Hace un año me operaron. Que no cunda el pánico. Aquí estoy dando lata. Pasar por una sala de operaciones es algo que todos, si vivimos lo suficiente, vamos a añadir a nuestra lista de experiencias.

El propósito de las enfermedades no es matarnos. Miren como hay la gente sanita que se muere cruzando la calle atropellada. Lo que hace la enfermedad es darnos un pescozón de realidad: “¡Tú que te crees de adamantio, no lo eres. Pela el ojo. Eres mortal!”.

Por muy sencilla que sea una cirugía, la mía lo era, en el momento en que te anestesian ya no estás en tus manos, sino en las de los doctores y las de un poder superior, si en ello crees.

Despertar, aunque es un alivio, porque saliste vivo, tampoco es el fin del asunto. Te encuentras en una cama, clavado de agujas, donde no puedes hacer nada por ti. Una maquinita te alimenta y te da medicina y otro aparato elimina los desechos de tu cuerpo.

Las cosas sencillas se enredan. Bañarse, por ejemplo. Creo que uno puede hacerse a la idea de que algún día bañará a otro: un bebé, un familiar enfermo. Pero nadie piensa -yo no lo pensaba- que iba a tocar que me  bañaran. Las auxiliares de enfermería tienen eso entre sus tareas. Con qué esmero, respeto y sentido de dignidad lo hacen. Gracias.

¿Levantarse? ¡No, qué va! Llegué a decir:  nunca voy a salir de esta cama. Saldré en el Libro Guinness de los Récords como la única mujer que no se quiso parar después de una operación por cobarde, porque le dolía mucho, no me importa. Bueno, al final sí me pude levantar con la ayuda de las enfermeras. Perdí mi entrada al libro Guinness.

Mientras uno está sumando lo que le va a doler, lo que le va a costar, cuanto le va a tomar recuperarse de esa enfermedad del dianche, olvida que hay otros preocupados. Solo cuando ves sus caras te das cuenta de que hasta la pasaron peor que tú. Por lo menos yo estaba dormida, pero mi familia esperó afuera más de dos horas, seguro se les hicieron dos siglos, para ver cómo yo salía de la cirugía.

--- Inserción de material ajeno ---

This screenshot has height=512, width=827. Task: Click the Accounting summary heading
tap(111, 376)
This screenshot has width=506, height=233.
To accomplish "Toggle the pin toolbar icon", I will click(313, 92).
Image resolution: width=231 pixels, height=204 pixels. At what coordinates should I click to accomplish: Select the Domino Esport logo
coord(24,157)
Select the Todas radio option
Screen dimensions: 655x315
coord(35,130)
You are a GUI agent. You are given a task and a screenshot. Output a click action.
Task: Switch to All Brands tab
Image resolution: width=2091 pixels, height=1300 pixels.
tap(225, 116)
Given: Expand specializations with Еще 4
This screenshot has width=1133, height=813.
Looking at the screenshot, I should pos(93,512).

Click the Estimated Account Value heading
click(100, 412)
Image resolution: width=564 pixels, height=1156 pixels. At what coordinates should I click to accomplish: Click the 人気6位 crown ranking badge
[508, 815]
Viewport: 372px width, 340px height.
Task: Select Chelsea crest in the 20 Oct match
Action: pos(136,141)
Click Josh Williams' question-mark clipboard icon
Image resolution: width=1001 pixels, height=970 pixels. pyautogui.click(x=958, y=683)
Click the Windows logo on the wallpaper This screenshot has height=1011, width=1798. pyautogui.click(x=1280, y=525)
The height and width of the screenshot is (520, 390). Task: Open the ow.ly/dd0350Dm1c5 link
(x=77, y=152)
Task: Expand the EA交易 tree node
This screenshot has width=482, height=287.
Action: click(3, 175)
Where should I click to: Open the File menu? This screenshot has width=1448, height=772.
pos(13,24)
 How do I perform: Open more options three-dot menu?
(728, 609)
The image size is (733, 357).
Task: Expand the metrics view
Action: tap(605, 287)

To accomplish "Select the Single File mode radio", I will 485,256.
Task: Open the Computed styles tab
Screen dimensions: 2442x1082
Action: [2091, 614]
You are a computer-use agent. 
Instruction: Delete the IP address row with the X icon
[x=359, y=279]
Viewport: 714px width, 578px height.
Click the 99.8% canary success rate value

Los hospitales son un terrible lugar para dormir. Cada dos horas entra una enfermera a cambiar la medicina, a inyectar (“¿de que lado la puyamos la última vez?”), a mirar si uno sigue vivo.

Así que cuando volví a mi casa sentí que iba a mi reino. A mi camita vieja. Enseguida descubrí que iba a tener que seguir dependiendo. Otros tenían que comprarme la medicina, cocinarme y atenderme. Me parecía una idea ridícula: vieja y pelleja tratada como una bebé. Entonces me di cuenta de que tenía que darle a mi familia la oportunidad de cuidarme, ellos querían hacerlo y yo lo necesitaba. Me guardé el orgullo en un bolsillo del camisón.

Después de un mes de convalecencia me moría por salir, me sacaban en carro y parecía esos perritos que van con la cabeza afuera de la felicidad.

La cirugía me reafirmó el inmenso cariño de amigos y familiares; me hizo apreciar de cerca el trabajo del personal de salud y me permitió dormir siesta días de semana, sin pizca de remordimiento.